Elon’s empire takes another DDoS beating—Dark Storm claims credit, X users just want their snarky tweets back."
We finish with the discovery of a Fake Website Spewing AI Slop that topped Google Search. AI conjures space fantasies that outrank real news and it turns out that even Google can’t spot the Millennium Falcon imposter.
Let's keep it safe.

Find the full transcript to this podcast here.

How did Microsoft's Copilot expose private GitHub repositories, and what are the risks?

Copilot accessed over 20,000 private GitHub repositories due to cached data from when they were public. Even after repos were made private, Copilot could still generate responses using this cached data, risking exposure of sensitive information like credentials and corporate secrets.

What is the "nRootTag" exploit in Apple's Find My network?

The "nRootTag" exploit allows attackers to track Bluetooth devices like AirTags without owners knowing. While AirTags use cryptographic keys to change Bluetooth addresses, attackers can rapidly compute these keys using GPUs, achieving a 90% tracking success rate.

Why is the UK demanding an iCloud backdoor, and how has Apple responded?

The UK wants access to encrypted iCloud data for law enforcement, but Apple opposes it, withdrawing its Advanced Data Protection from the UK. The US has also criticized the demand as a privacy and legal overreach.

Why is Signal withdrawing from Sweden?

Signal is leaving Sweden over proposed laws requiring backdoor access to encrypted chats. The company refuses to weaken encryption, emphasizing its commitment to user privacy.

Why has the US reportedly halted offensive cyber operations against Russia?

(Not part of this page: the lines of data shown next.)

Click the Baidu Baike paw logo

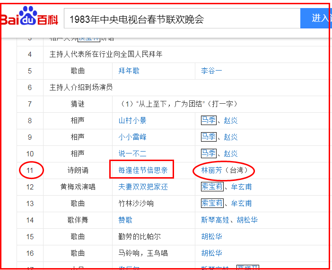(28, 15)
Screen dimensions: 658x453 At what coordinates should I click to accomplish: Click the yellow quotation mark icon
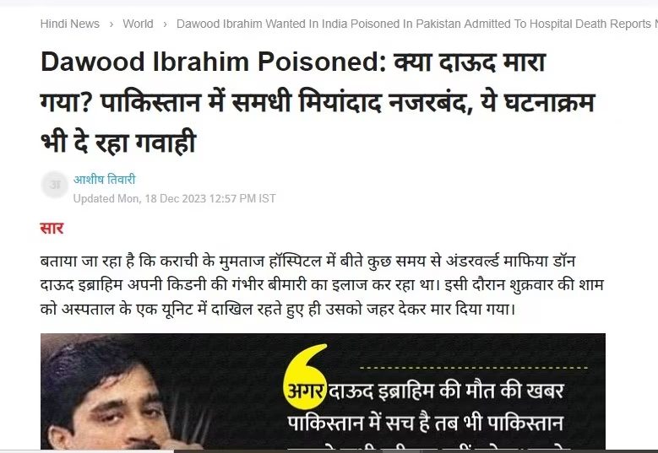[x=305, y=376]
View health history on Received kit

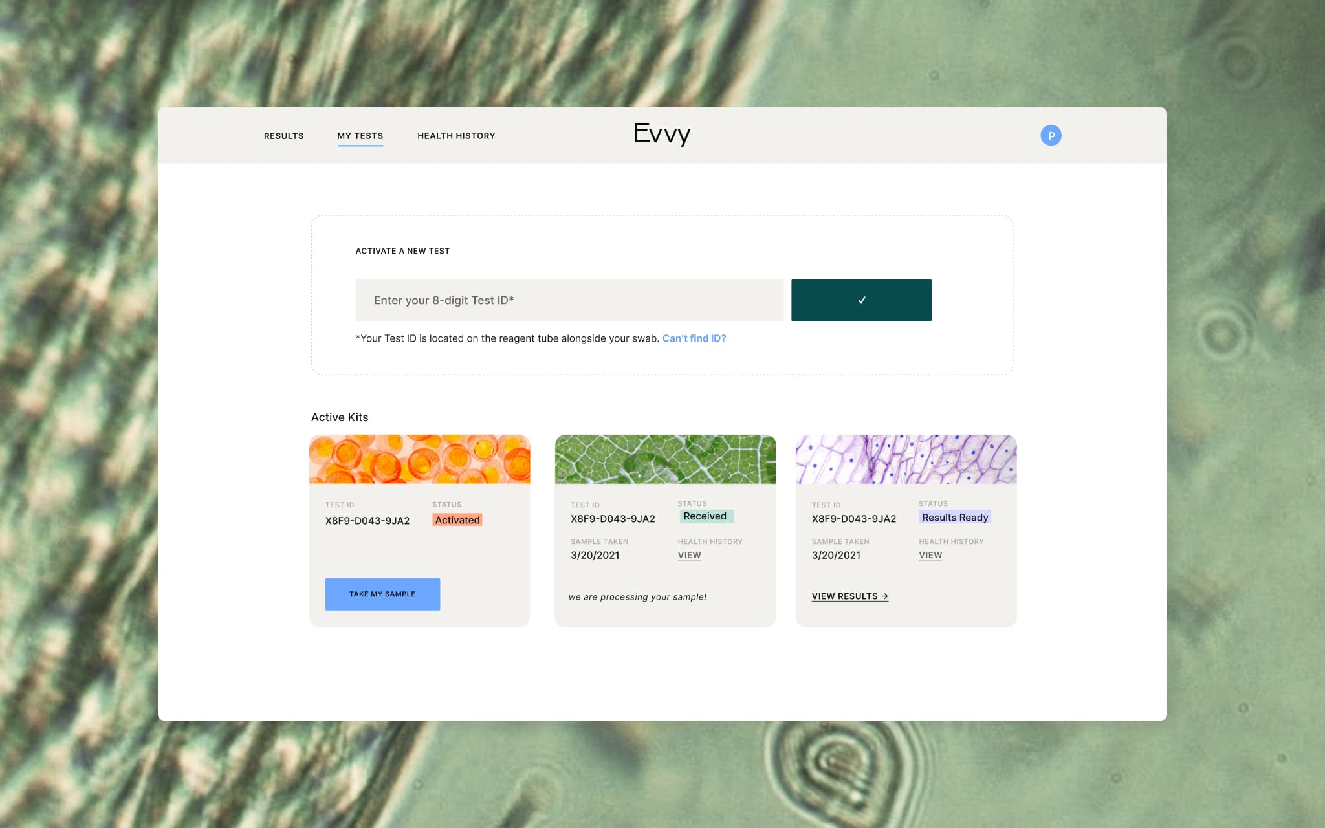(689, 555)
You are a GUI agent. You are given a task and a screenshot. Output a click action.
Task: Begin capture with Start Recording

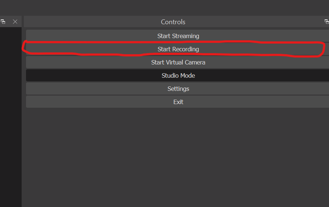178,49
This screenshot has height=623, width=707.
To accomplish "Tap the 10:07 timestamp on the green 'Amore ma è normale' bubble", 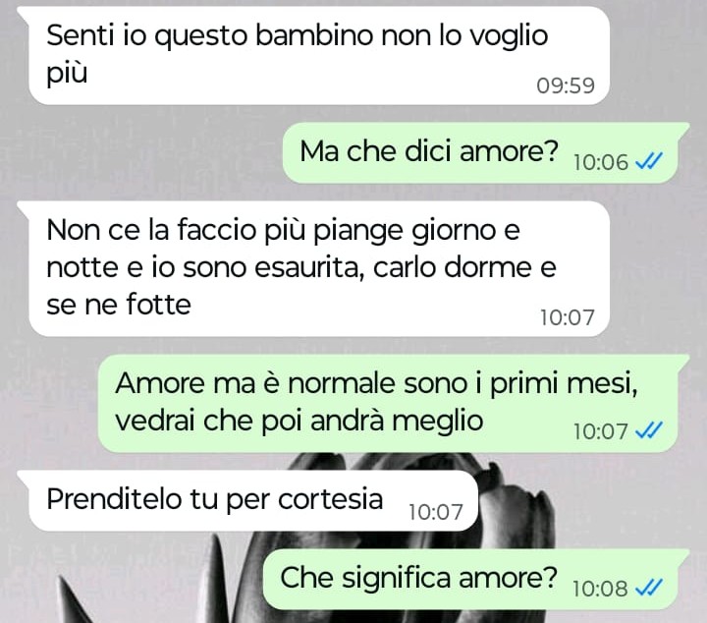I will pos(601,431).
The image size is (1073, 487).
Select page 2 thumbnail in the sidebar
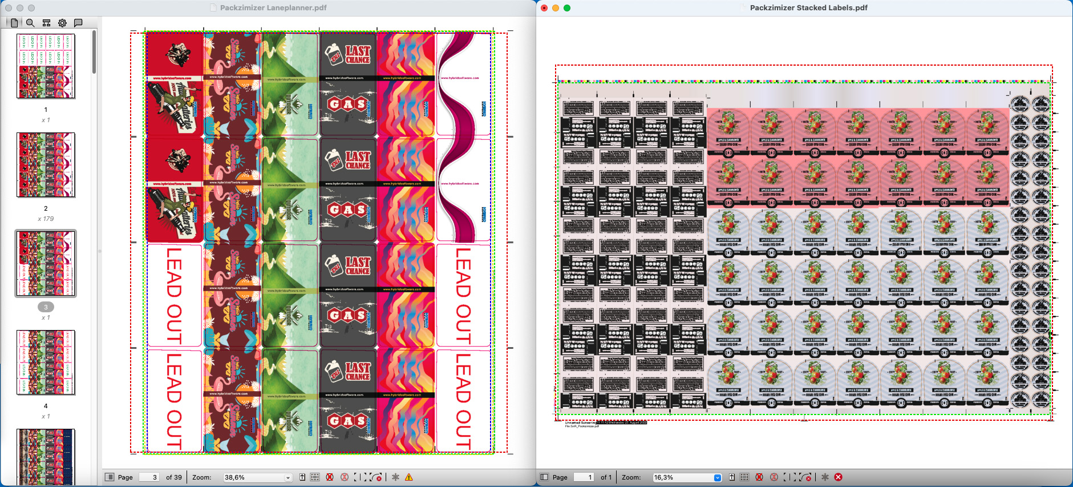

The US Cyber Command, under Defense Secretary orders, has paused cyber attacks on Russia, possibly for diplomatic reasons. Supporters see it as de-escalation; critics worry it weakens deterrence against Russian cyber threats.

Why has Australia banned Kaspersky Lab products?

Australia banned Kaspersky from government systems, citing espionage and foreign interference risks. The move signals concerns over antivirus software’s deep system access and the company's Russian ties.

How was a Cellebrite exploit used to hack a Serbian student's phone?

A Cellebrite zero-day targeting Android's Linux kernel USB drivers allowed attackers with physical access to bypass the lock screen. This raises concerns over surveillance tools being misused against activists.

What changes did Mozilla make to Firefox Terms of Use, and why was there backlash?

Mozilla initially claimed broad rights over user-submitted content, sparking fears of data monetization. After criticism, they revised the terms, clarifying user ownership and denying AI data harvesting.